**Yapılacak Görevler**
1 – Zan konusundaki metinde "1. Öncelikle; dinimizde" ile başlayıp "şeklinde ifade edilmiştir." ifadesine kadar devam eden bölümün aynısını çoğaltın.
2 – Kayıtlarda "You are a GUI" geçen satırla başlayıp "[x=530, y=183]" geçen satıra kadar devam eden satırları yeniden yazın. Bu satırlarda "click action" ifadesini "tap action" ile değiştirin, geri kalan her şeyi olduğu gibi bırakın ve resimleri cevaba koymayın.

**Gösterilen Metin**
# # #

1. Öncelikle; dinimizde herhangi bir konu hakkında açık bir nas, delil, hüküm, tavsiye varsa o konuda ihtimaller üzerine hüküm bina edilmesi doğru değildir. Nassın emrettiği üzere amel edilir, muhtemel tehlikelere karşı da önlem alınır.
Kat’i bir delile dayanmayan hükme ‘zan’ denir. Zan ise tam olarak hakikati ifade etmediği için onun üzerine bir hüküm bina edilmesi doğru değildir. Bu manadaki ‘zan’, Kuran’ın (Enam, 116; Yunus, 36, 66) ayetlerinde makbul görülmemiştir. Hukuki olarak da bu konu, Mecelle’nin 75. maddesinde “Tevehhüme itibar yoktur: Asılsız şüpheye, kuruntuya, vehme, delile dayanmayan ihtimale itibar edilmez.” şeklinde ifade edilmiştir.

# # #

**Alıştırma Kayıtları**
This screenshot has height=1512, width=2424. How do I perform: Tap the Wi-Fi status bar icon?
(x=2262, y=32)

# # #

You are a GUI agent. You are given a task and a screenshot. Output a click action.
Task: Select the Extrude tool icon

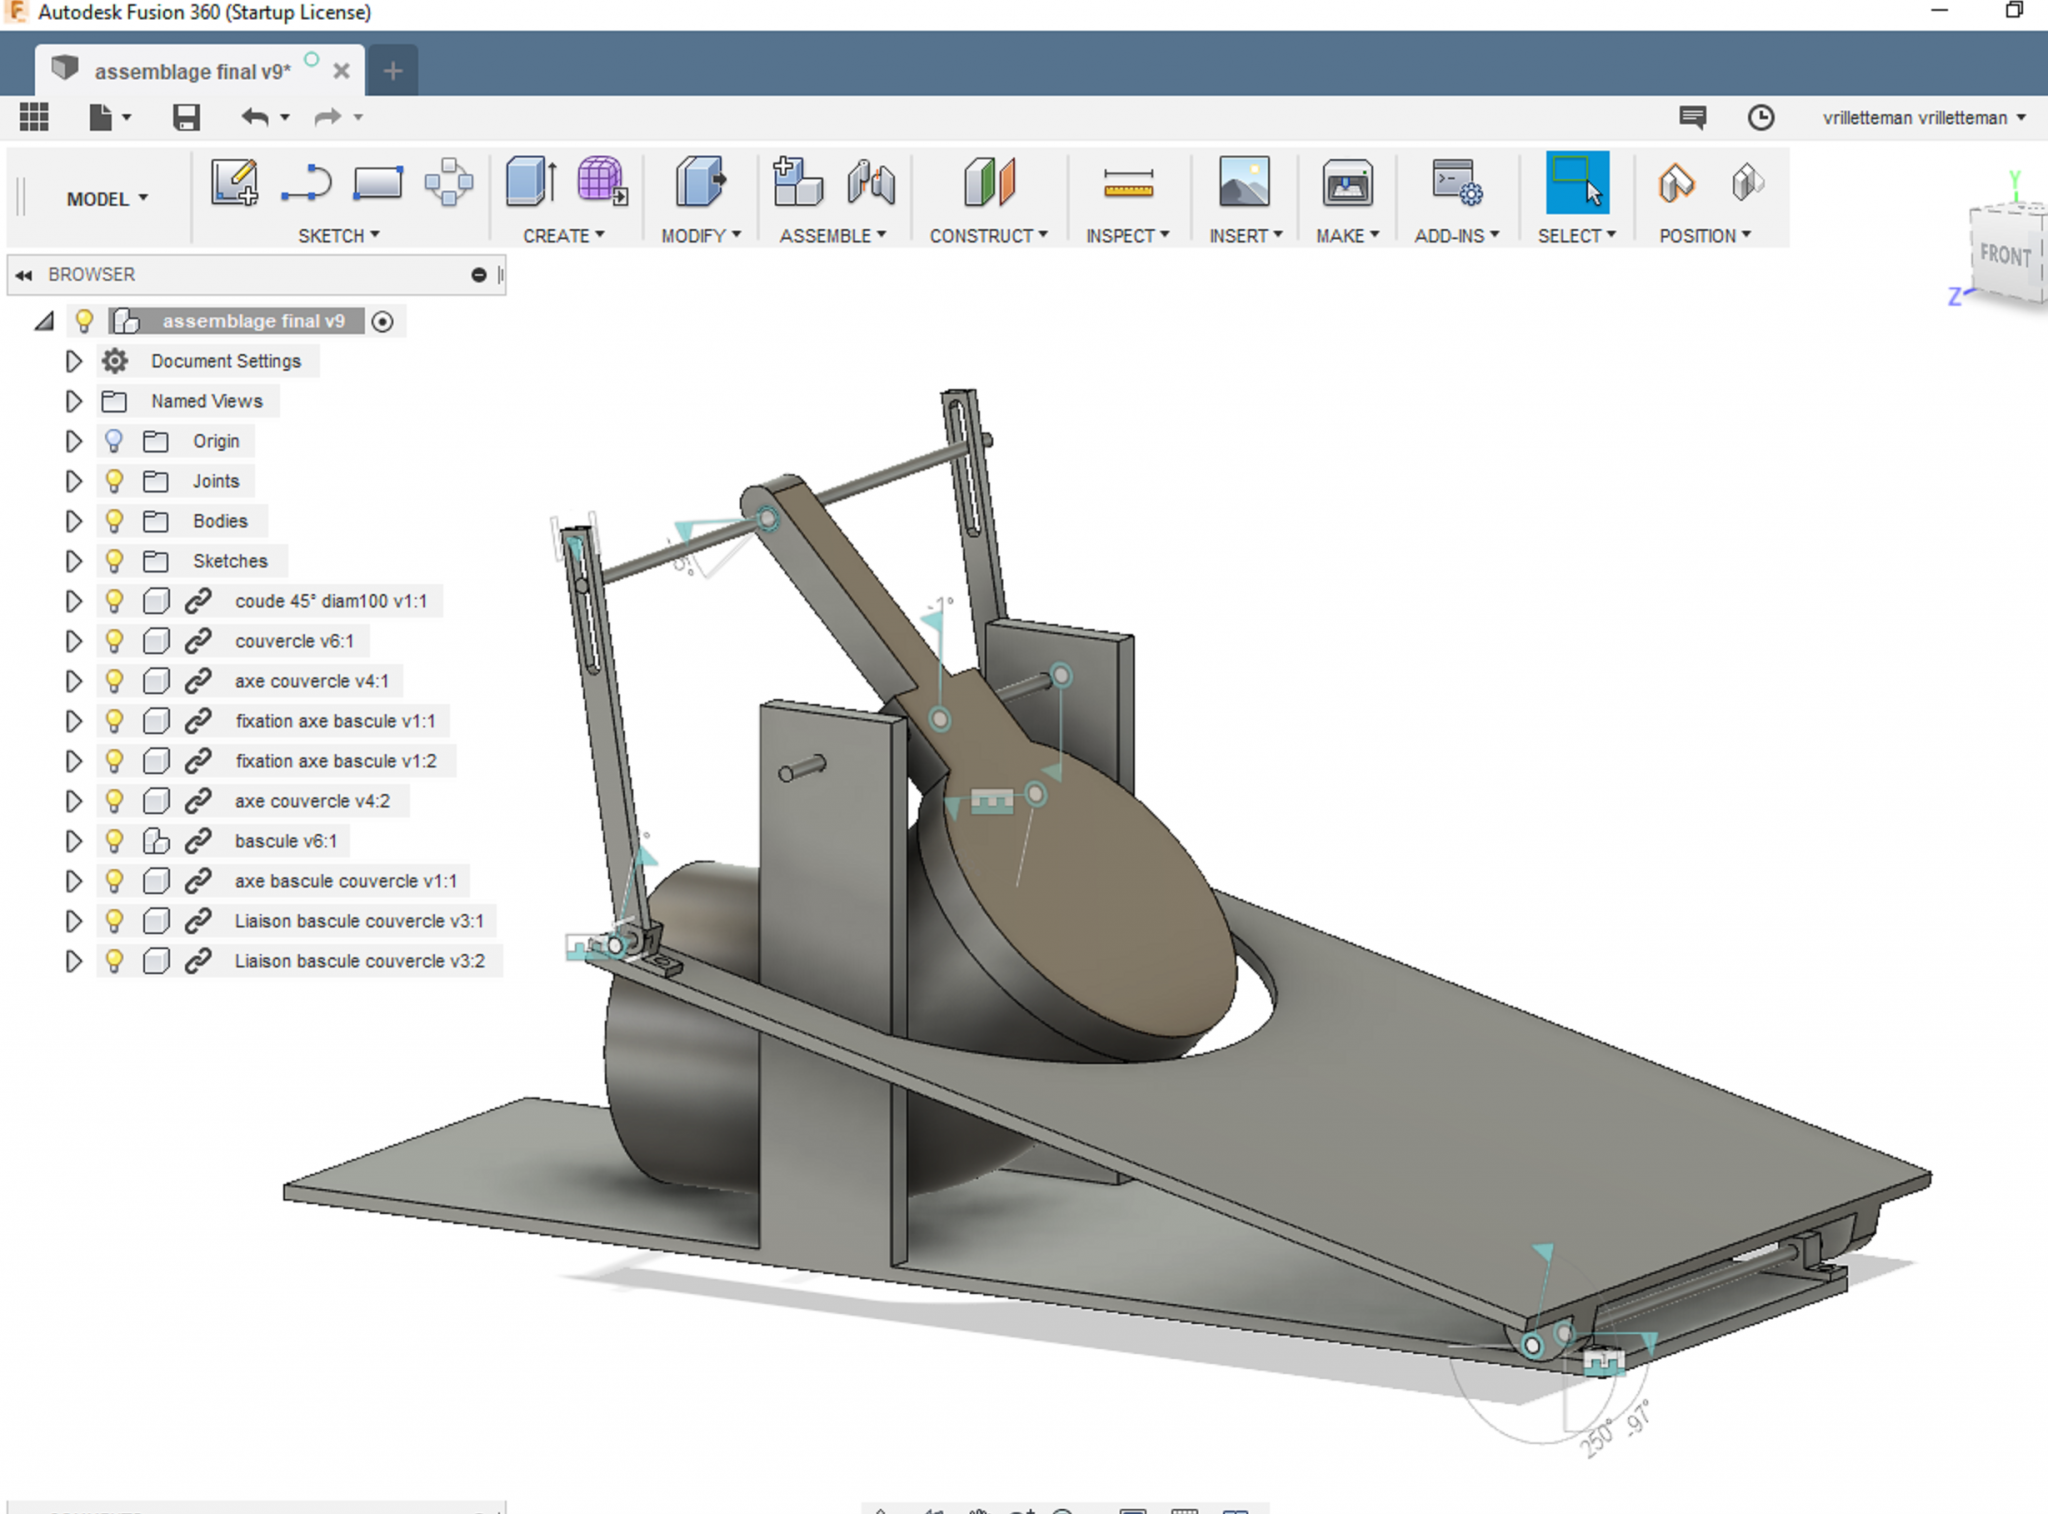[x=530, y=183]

# # #

**Görevlere Göre Sonuçlar**
1 –
1. Öncelikle; dinimizde herhangi bir konu hakkında açık bir nas, delil, hüküm, tavsiye varsa o konuda ihtimaller üzerine hüküm bina edilmesi doğru değildir. Nassın emrettiği üzere amel edilir, muhtemel tehlikelere karşı da önlem alınır.
Kat’i bir delile dayanmayan hükme ‘zan’ denir. Zan ise tam olarak hakikati ifade etmediği için onun üzerine bir hüküm bina edilmesi doğru değildir. Bu manadaki ‘zan’, Kuran’ın (Enam, 116; Yunus, 36, 66) ayetlerinde makbul görülmemiştir. Hukuki olarak da bu konu, Mecelle’nin 75. maddesinde “Tevehhüme itibar yoktur: Asılsız şüpheye, kuruntuya, vehme, delile dayanmayan ihtimale itibar edilmez.” şeklinde ifade edilmiştir.

2 –
You are a GUI agent. You are given a task and a screenshot. Output a tap action.
Task: Select the Extrude tool icon

[x=530, y=183]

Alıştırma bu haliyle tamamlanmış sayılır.